Mumbai/New Delhi: Markets regulator the Securities and Exchange Board of India (Sebi) on Wednesday increased minimum investment limit by clients in a portfolio management service (PMS) to Rs 50 lakh from Rs 25 lakh earlier. The regulator also tightened disclosure norms on loan defaults.

Base net worth requirement of portfolio managers has also been raised to Rs 5 crore from Rs 2 crore.

The regulator said the portfolio managers now cannot invest more than 25 per cent of their assets under management (AUM) in unlisted securities.

Market participants were of the view that the move will restrict the growth of PMS industry.

“The increase in investment limit and net worth criteria are likely to slow down the growth seen by the PMS industry, since the market of potential investors will reduce with the doubling of the minimum investment amount to ₹50 lakh,” said Anish Teli, founder of IndexAlpha.

“The increase in net-worth requirements to Rs 5 crore will also limit the number of new/existing businesses that want to obtain/retain the Sebi PMS registration. For retail investors who can’t go for structured products or PMS, readymade portfolios that are professionally managed are a very effective option to take exposure to high-quality strategies at reasonable cost,” he added.

Existing portfolio managers have to meet the enhanced requirement within 36 months, Sebi said.

Others shared the view.

“Hiking the investment limit for PMS from Rs 25 lakh to Rs 50 lakh is a bit restrictive. Many potential investors are likely to be denied the benefits of PMS,” said V K Vijaykumar, Chief Investment Strategist at Geojit Financial Services.

Since May 2014, when discretionary PMS products, excluding provident fund money, managed roughly Rs 48,000 crore, their assets have grown almost three times to Rs 1.41 lakh crore at the end of June. Though dwarfed by the mutual fund industry’s assets of more than Rs 26 lakh crore, several portfolio managers have mushroomed across the country, raising concerns that many of them might not be following best practices and products are being mis-sold.

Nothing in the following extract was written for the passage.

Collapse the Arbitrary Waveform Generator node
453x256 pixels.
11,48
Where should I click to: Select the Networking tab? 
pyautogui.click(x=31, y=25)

PMS products are not as tightly regulated as mutual funds, allowing their asset managers to follow more liberal fund management and selling practices. With Sebi barring mutual funds from offering upfront commissions to distributors and wealth managers on the sale of their products, many brokers are increasingly selling PMS products.

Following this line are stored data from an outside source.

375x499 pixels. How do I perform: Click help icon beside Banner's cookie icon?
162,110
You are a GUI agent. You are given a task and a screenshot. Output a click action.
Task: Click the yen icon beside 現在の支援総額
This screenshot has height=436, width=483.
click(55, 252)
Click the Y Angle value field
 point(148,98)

Sebi also tightened the disclosure norms on loan defaults.

In order to address the gaps in availability of information with respect to defaults, Sebi decided that in case of any default in repayment of principal or interest on loans from banks and financial institutions which continues beyond 30 days from pre-agreed payment date, listed entities will disclose such default, within 24 hours from the 30th day of such default.

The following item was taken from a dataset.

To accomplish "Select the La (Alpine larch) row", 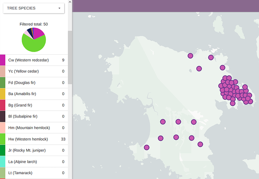I will (34, 162).
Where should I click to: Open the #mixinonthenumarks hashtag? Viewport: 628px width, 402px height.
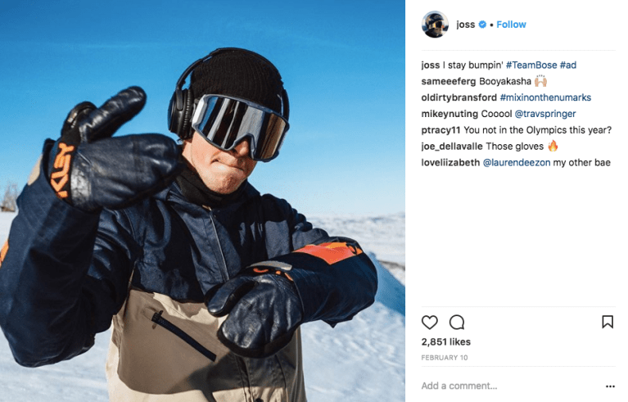point(545,97)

These provisions will be applicable from January 1.

“The philosophy is that more and more information should be in public domain, which guide investors and stakeholders as to what is happening,” Sebi Chairman Ajay Tyagi told reporters after the board meeting.

“It is an attempt to go for better disclosures in the public domain,” Tyagi also.

The Sebi board in a meeting in Mumbai also approved the reduction in timeline for completion of rights issue to T+31 days from T+55 days.

Sebi also introduced dematerialised rights entitlements (REs) and trading of REs on stock exchanges.

Sebi rules require that top 500 listed entities based on market capitalisation shall include Business Responsibility Reporting as part of annual reports. Such applicability is now extended to top 1,000 listed entities

On the recent NSE glitches, Tyagi express his concerns.

“We will call them. This should not happen,” said Tyagi.

Sebi said it will examine if the period of NSE’s ban on raising funds from capital markets is over.

“We are examining whether the six month period (of ban from raising money from capital markets) is over or not, because they had challenged some parts of the order,” Tyagi said.

On whistleblower complaints, Tyagi said the companies should follow their standard operating procedure.

“If it is material , the company has to disclose it. If they don’t, we will take action,” said Tyagi adding that one cannot really define what is material.